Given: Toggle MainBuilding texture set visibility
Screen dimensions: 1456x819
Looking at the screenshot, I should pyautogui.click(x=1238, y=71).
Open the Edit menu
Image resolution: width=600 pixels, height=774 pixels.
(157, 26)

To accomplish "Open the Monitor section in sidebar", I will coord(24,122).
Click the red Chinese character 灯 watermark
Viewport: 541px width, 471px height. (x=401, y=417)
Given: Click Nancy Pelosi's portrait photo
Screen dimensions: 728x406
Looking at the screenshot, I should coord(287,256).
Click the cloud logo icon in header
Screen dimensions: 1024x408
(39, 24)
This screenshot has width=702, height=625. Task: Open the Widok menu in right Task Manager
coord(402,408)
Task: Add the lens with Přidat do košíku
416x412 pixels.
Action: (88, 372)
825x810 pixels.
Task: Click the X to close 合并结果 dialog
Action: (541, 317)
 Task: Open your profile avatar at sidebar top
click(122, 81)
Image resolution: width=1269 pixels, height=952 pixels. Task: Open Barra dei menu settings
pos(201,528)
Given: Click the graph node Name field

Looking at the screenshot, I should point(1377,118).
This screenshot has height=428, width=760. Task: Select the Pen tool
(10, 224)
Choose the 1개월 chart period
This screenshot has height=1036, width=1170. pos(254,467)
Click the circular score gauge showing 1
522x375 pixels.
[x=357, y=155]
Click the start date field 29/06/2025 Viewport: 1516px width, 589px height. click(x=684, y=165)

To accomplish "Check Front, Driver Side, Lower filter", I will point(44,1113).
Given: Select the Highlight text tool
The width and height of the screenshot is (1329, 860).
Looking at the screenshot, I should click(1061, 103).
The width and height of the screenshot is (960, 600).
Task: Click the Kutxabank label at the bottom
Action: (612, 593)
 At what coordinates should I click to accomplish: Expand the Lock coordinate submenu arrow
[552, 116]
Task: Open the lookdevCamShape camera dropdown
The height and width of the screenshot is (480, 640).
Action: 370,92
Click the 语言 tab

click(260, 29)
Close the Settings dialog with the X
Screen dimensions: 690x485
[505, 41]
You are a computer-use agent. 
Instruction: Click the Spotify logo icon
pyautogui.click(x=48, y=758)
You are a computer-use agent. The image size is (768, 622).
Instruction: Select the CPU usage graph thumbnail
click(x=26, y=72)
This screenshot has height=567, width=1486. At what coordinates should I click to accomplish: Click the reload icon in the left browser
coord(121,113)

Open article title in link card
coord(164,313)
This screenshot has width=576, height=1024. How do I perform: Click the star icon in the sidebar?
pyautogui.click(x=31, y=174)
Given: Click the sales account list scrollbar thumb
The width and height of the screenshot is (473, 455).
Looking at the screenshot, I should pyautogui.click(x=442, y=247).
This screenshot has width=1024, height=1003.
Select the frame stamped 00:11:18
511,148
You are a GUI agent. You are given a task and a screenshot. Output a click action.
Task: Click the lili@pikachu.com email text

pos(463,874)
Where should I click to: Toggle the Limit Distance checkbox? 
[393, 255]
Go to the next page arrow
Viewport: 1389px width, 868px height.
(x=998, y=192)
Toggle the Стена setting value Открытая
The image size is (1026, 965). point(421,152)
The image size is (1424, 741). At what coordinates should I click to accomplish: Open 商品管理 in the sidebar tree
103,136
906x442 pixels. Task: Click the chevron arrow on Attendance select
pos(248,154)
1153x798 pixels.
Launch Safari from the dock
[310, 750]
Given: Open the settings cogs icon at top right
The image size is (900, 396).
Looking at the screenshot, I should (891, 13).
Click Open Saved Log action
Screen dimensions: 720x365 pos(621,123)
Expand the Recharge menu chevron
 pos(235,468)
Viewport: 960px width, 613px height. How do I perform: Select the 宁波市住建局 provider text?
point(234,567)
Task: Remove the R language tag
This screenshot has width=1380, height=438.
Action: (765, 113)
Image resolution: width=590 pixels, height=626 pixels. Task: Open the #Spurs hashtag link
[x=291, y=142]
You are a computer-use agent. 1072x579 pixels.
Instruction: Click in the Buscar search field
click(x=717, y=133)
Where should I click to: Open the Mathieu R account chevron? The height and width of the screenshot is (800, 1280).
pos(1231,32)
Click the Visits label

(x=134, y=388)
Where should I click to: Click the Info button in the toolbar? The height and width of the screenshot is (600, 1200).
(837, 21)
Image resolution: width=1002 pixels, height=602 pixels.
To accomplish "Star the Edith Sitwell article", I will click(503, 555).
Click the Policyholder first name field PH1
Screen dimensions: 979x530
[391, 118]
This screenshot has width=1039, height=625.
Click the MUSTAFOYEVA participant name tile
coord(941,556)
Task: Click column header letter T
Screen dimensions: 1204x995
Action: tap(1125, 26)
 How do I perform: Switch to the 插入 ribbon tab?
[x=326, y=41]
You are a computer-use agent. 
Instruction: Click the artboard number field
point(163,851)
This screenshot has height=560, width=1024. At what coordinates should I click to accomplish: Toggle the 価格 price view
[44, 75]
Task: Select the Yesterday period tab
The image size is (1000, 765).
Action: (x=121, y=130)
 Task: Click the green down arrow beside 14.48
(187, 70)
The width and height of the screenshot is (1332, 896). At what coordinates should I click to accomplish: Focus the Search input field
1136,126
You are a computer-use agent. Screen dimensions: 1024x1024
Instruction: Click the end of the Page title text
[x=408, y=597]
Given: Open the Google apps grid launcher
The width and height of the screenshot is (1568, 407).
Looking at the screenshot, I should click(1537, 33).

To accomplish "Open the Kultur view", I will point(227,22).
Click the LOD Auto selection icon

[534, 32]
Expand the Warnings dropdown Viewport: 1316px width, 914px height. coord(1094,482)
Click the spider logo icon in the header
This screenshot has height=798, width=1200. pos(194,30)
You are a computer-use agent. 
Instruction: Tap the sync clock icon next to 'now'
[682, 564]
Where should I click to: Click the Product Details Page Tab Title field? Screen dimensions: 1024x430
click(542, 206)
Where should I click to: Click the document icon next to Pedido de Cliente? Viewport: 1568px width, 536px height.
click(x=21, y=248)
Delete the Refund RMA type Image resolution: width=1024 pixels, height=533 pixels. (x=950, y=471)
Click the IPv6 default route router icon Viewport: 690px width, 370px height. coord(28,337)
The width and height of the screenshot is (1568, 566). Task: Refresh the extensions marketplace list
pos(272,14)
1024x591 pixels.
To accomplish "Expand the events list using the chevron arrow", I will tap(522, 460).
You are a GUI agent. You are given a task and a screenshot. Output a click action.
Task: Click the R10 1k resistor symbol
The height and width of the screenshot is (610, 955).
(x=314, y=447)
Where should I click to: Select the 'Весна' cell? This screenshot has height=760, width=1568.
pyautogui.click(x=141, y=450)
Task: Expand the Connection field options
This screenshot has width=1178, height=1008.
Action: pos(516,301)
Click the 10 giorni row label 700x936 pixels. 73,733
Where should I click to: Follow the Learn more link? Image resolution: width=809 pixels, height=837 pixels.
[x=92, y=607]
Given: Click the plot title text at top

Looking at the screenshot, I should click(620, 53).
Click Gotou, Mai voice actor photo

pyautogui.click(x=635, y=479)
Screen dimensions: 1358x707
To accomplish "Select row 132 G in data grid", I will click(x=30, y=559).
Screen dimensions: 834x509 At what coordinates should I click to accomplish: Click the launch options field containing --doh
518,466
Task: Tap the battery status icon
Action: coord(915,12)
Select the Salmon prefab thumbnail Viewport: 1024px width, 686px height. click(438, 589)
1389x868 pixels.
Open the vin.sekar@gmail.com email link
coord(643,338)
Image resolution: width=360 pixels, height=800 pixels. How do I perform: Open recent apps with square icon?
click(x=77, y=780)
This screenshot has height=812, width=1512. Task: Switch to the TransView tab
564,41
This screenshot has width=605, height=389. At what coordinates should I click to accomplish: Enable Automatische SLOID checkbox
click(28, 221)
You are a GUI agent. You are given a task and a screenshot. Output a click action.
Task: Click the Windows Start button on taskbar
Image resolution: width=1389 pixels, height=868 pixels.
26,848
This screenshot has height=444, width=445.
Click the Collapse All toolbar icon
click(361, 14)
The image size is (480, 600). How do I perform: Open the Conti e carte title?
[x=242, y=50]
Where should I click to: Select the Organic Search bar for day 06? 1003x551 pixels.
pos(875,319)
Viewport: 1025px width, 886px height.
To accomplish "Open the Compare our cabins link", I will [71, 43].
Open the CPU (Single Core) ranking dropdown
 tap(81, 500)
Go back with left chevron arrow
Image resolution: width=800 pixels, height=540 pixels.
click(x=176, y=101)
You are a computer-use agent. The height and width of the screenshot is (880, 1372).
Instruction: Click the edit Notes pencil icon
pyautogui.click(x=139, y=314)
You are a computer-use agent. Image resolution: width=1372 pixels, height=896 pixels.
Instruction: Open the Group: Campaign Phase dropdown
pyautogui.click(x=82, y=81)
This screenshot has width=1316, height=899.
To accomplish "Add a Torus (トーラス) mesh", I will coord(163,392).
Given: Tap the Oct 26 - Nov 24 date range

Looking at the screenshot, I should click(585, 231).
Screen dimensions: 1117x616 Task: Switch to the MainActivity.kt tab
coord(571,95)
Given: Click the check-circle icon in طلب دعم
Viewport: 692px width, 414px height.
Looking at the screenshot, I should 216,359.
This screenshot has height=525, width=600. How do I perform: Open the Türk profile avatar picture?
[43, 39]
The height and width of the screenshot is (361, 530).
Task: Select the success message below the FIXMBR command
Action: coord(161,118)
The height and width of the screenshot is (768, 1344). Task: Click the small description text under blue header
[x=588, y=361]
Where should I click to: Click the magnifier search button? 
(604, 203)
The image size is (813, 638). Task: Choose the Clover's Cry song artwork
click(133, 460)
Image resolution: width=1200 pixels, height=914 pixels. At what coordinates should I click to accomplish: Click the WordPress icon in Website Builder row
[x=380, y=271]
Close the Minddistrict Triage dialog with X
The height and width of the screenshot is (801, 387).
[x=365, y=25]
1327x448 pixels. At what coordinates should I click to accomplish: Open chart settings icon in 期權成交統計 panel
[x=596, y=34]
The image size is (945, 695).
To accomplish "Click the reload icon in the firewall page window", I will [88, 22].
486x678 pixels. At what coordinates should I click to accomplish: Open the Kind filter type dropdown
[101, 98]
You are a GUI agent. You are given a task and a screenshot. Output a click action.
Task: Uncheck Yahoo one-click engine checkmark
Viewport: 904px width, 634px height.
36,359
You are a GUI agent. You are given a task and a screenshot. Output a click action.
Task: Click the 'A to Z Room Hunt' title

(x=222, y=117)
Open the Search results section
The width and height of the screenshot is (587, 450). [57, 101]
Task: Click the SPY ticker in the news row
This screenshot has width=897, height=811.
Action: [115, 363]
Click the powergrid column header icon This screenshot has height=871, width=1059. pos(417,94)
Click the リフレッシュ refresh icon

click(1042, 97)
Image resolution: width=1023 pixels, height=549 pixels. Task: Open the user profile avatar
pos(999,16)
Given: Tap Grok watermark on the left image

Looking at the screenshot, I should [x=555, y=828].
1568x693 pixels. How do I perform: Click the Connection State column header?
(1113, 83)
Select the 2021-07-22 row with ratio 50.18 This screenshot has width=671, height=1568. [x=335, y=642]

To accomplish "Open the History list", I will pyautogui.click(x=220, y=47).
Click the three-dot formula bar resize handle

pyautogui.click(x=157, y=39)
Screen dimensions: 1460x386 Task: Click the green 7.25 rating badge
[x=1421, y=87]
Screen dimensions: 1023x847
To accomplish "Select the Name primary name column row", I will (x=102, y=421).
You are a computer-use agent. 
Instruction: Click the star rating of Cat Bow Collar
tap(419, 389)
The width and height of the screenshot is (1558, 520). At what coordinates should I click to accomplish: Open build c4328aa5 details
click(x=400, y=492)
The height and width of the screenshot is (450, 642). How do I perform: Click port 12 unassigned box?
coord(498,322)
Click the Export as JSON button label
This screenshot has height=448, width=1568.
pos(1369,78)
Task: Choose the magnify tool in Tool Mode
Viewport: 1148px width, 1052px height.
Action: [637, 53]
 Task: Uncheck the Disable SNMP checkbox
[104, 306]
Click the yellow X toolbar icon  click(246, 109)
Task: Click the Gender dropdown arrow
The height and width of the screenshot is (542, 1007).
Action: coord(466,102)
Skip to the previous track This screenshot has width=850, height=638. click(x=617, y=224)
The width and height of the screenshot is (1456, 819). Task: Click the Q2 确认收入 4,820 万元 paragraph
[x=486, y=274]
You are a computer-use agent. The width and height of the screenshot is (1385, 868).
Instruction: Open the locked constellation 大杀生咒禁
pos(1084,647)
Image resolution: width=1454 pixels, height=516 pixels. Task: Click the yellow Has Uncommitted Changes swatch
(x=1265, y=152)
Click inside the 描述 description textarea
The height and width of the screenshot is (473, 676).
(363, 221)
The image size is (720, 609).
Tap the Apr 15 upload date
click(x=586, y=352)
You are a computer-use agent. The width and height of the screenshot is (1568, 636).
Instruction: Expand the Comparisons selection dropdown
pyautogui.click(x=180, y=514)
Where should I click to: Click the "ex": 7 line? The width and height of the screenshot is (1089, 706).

====

* What to produce *
For the word "computer", show every line of the entries that holds it.

* Response to the exercise *
You are a computer-use agent. 
You are a computer-use agent. The image size is (768, 622).
You are a computer-use agent. 1072x579 pixels.
You are a computer-use agent. 
You are a computer-use agent. Screen dimensions: 1024x1024
You are a computer-use agent. 
You are a computer-use agent. The height and width of the screenshot is (880, 1372).
You are a computer-use agent. Image resolution: width=1372 pixels, height=896 pixels.
You are a computer-use agent. 
You are a computer-use agent. The width and height of the screenshot is (1385, 868).
You are a computer-use agent. The width and height of the screenshot is (1568, 636).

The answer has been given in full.